◆ AIM OF THE EXERCISE: For this exercise, please return exactly the line containing "Task: Open the chart export menu icon" and each line after it through the end of the records, with no pictures included.

◆ INFORMATION SUPPLIED:
== Segment start ==
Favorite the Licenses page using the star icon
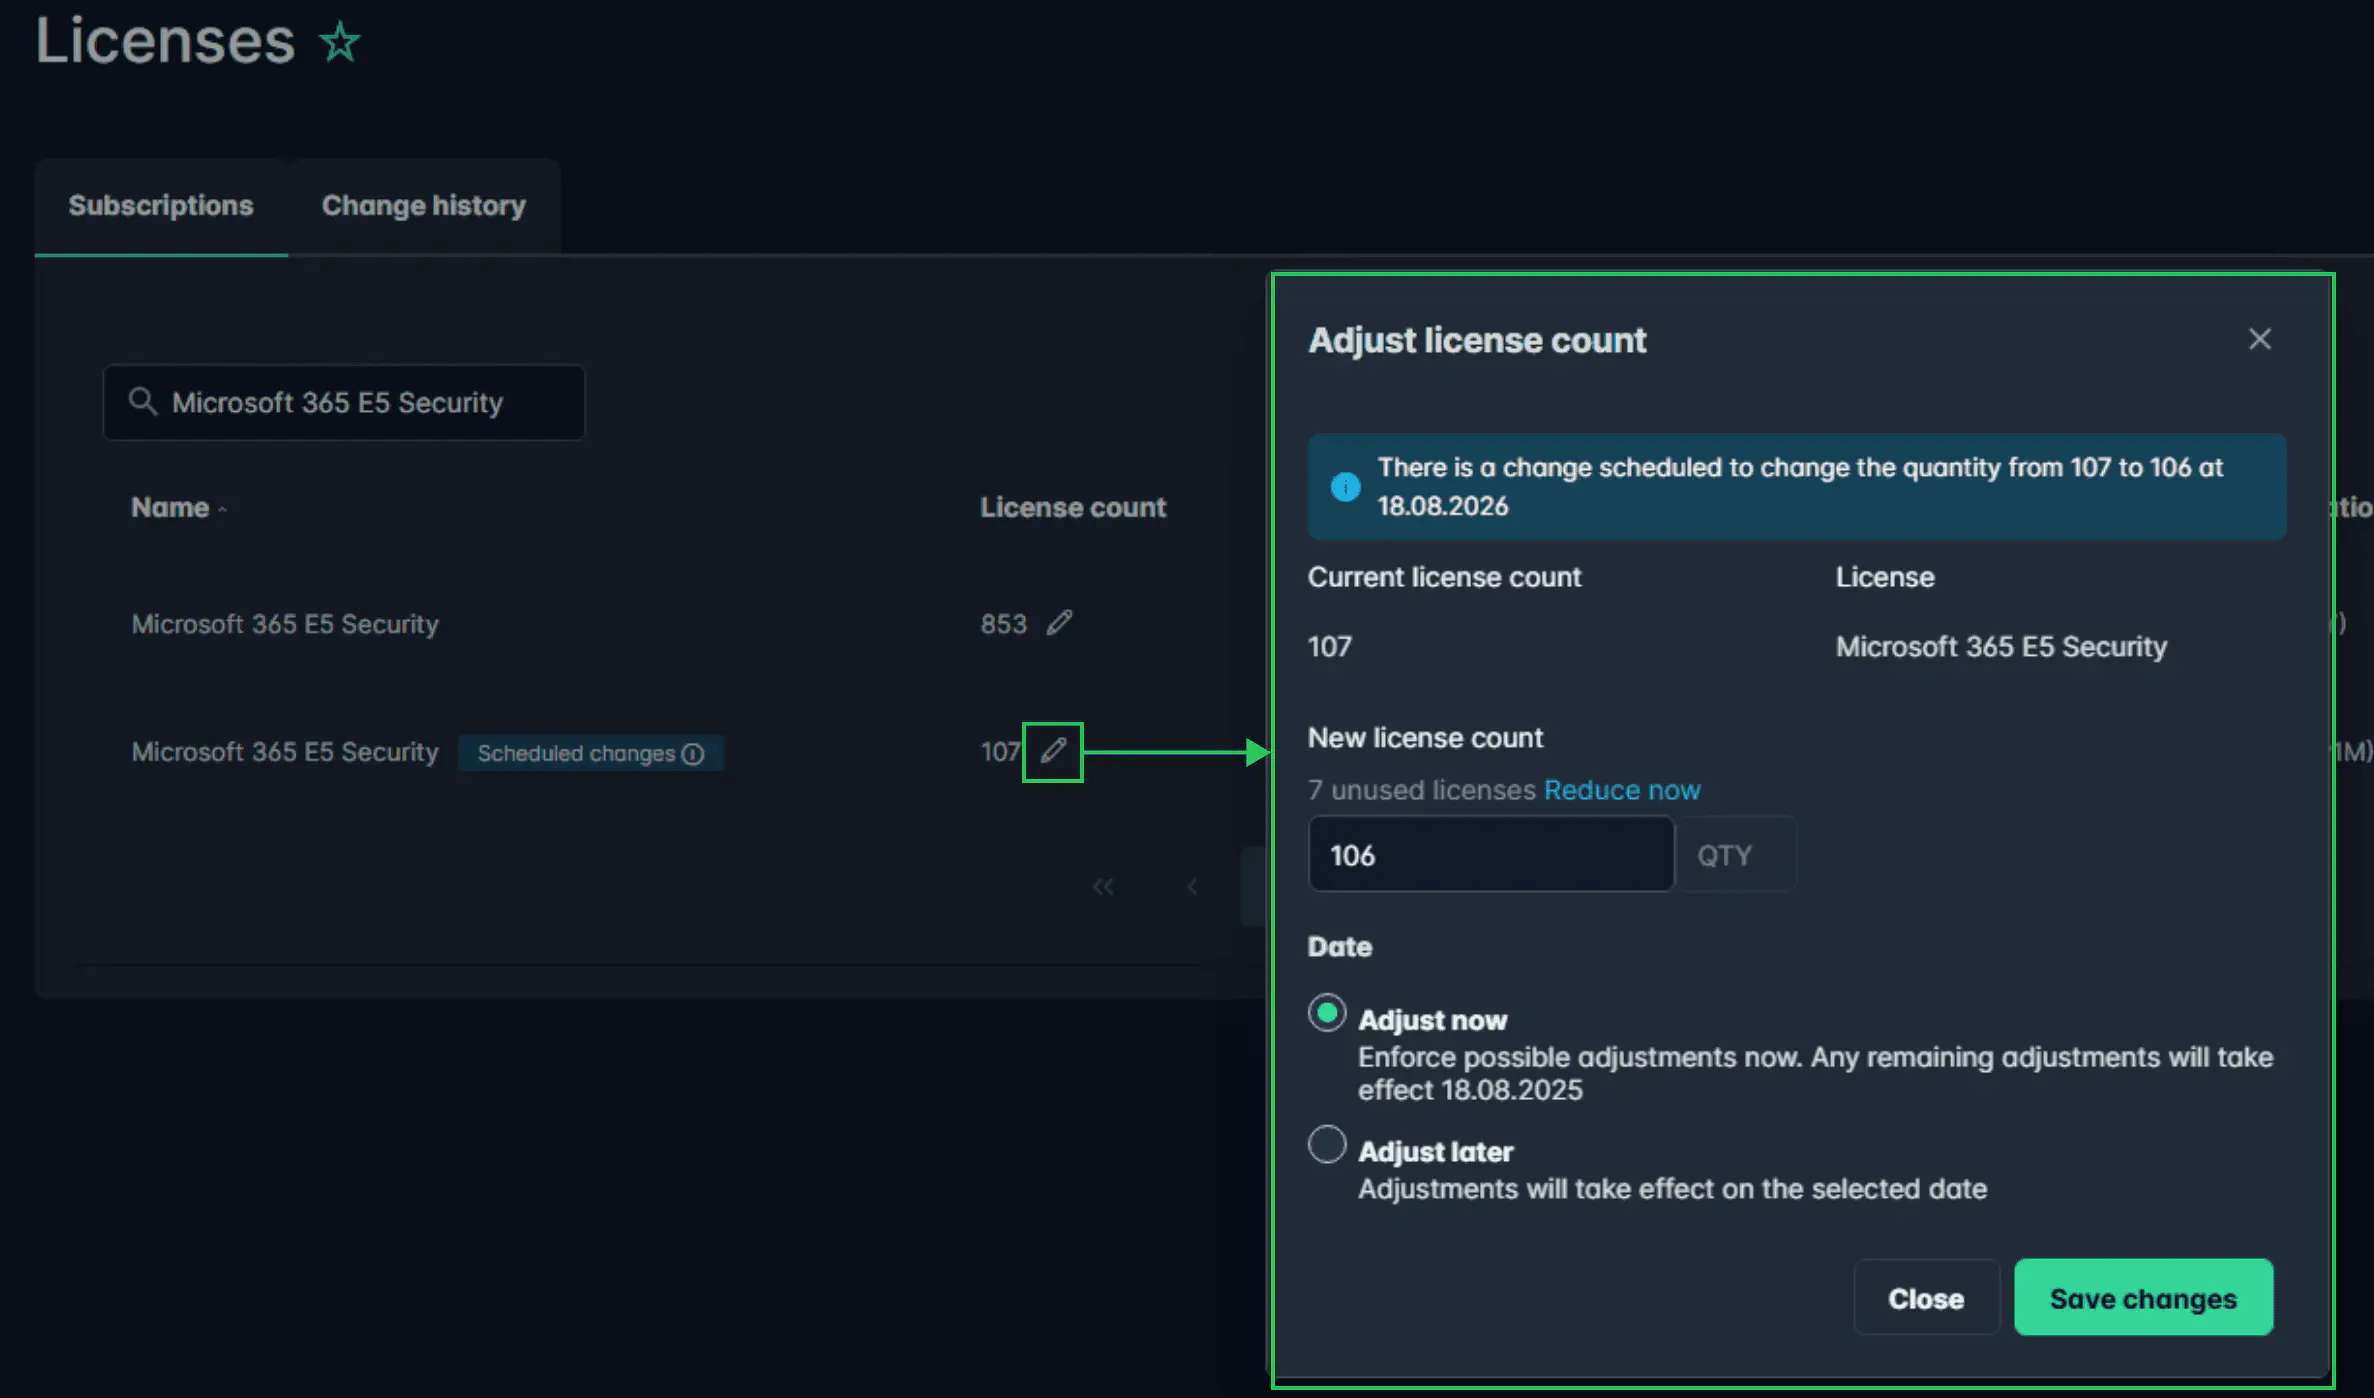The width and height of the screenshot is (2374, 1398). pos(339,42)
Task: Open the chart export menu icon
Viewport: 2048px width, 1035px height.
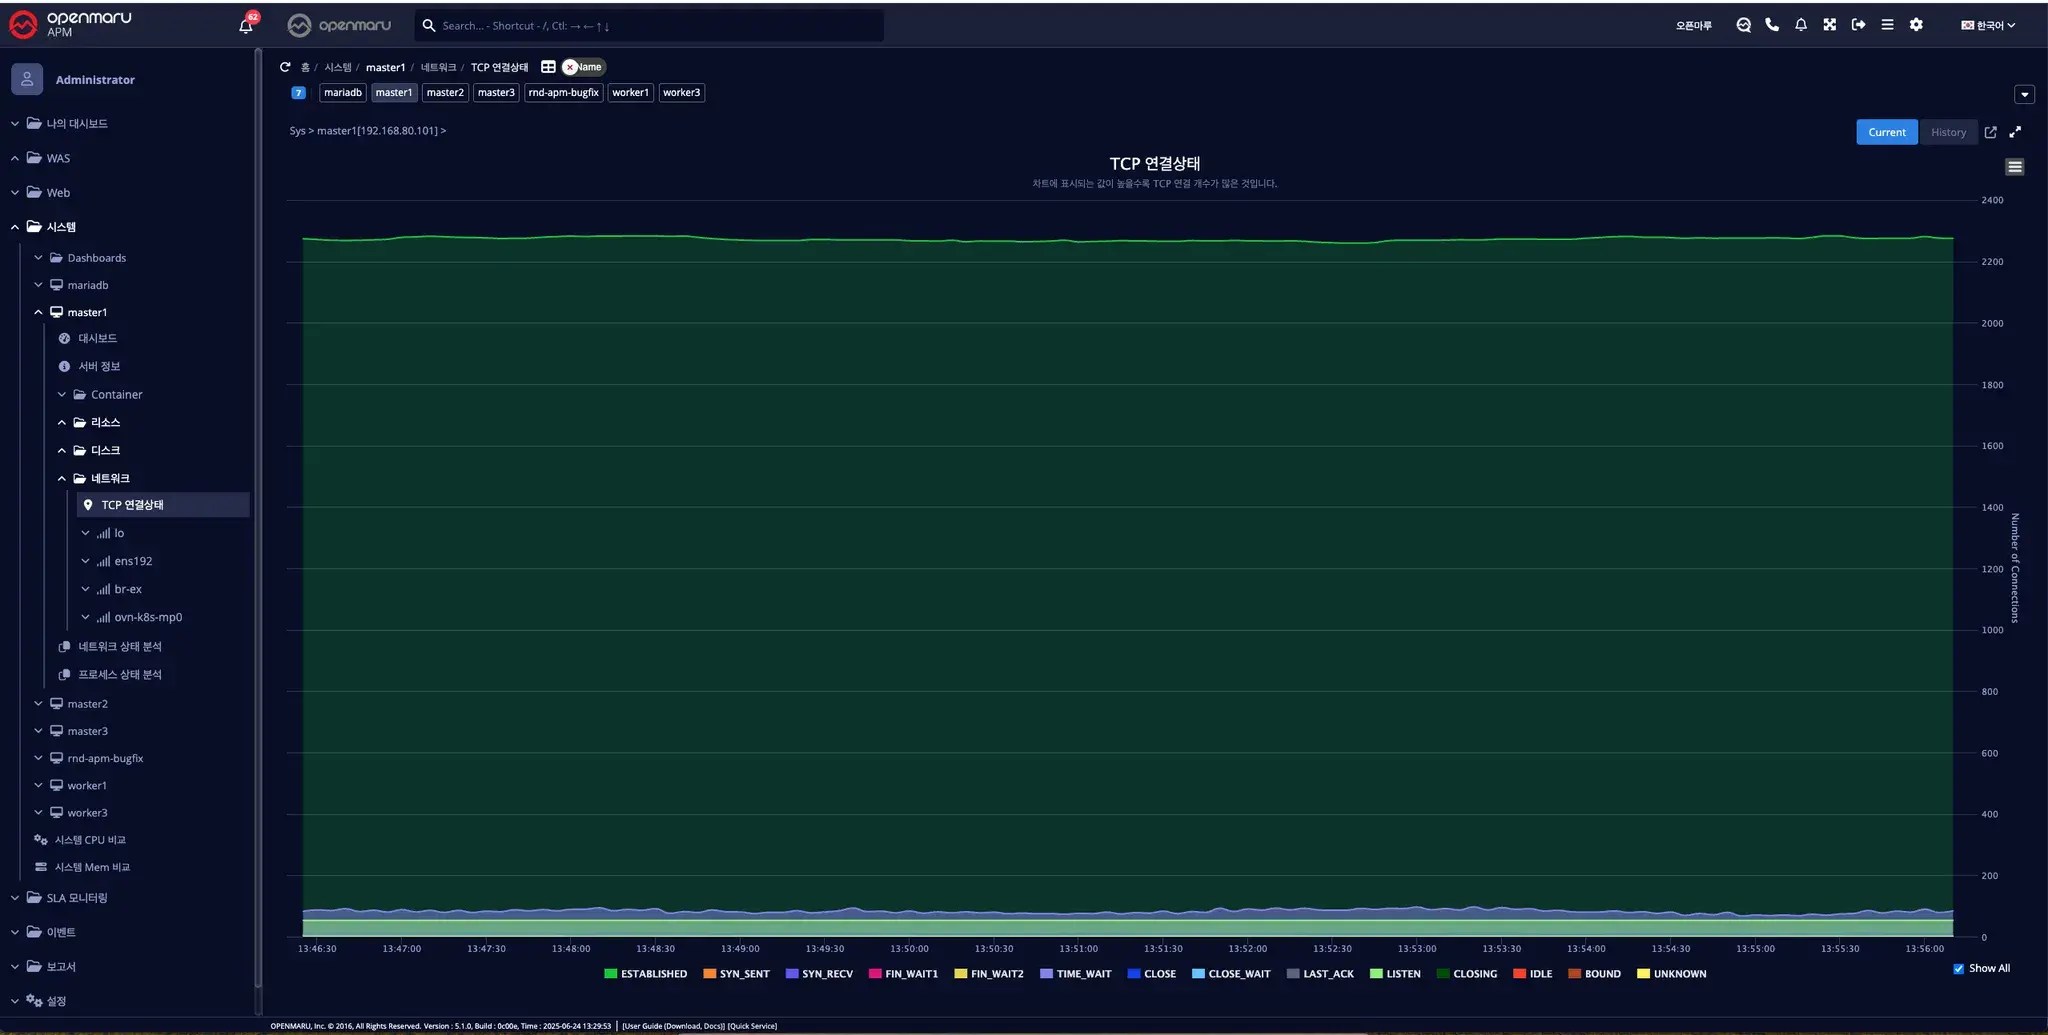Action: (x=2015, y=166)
== Segment end ==
◆ WRITTEN SOLUTION:
Task: Open the chart export menu icon
Viewport: 2048px width, 1035px height.
Action: (x=2015, y=166)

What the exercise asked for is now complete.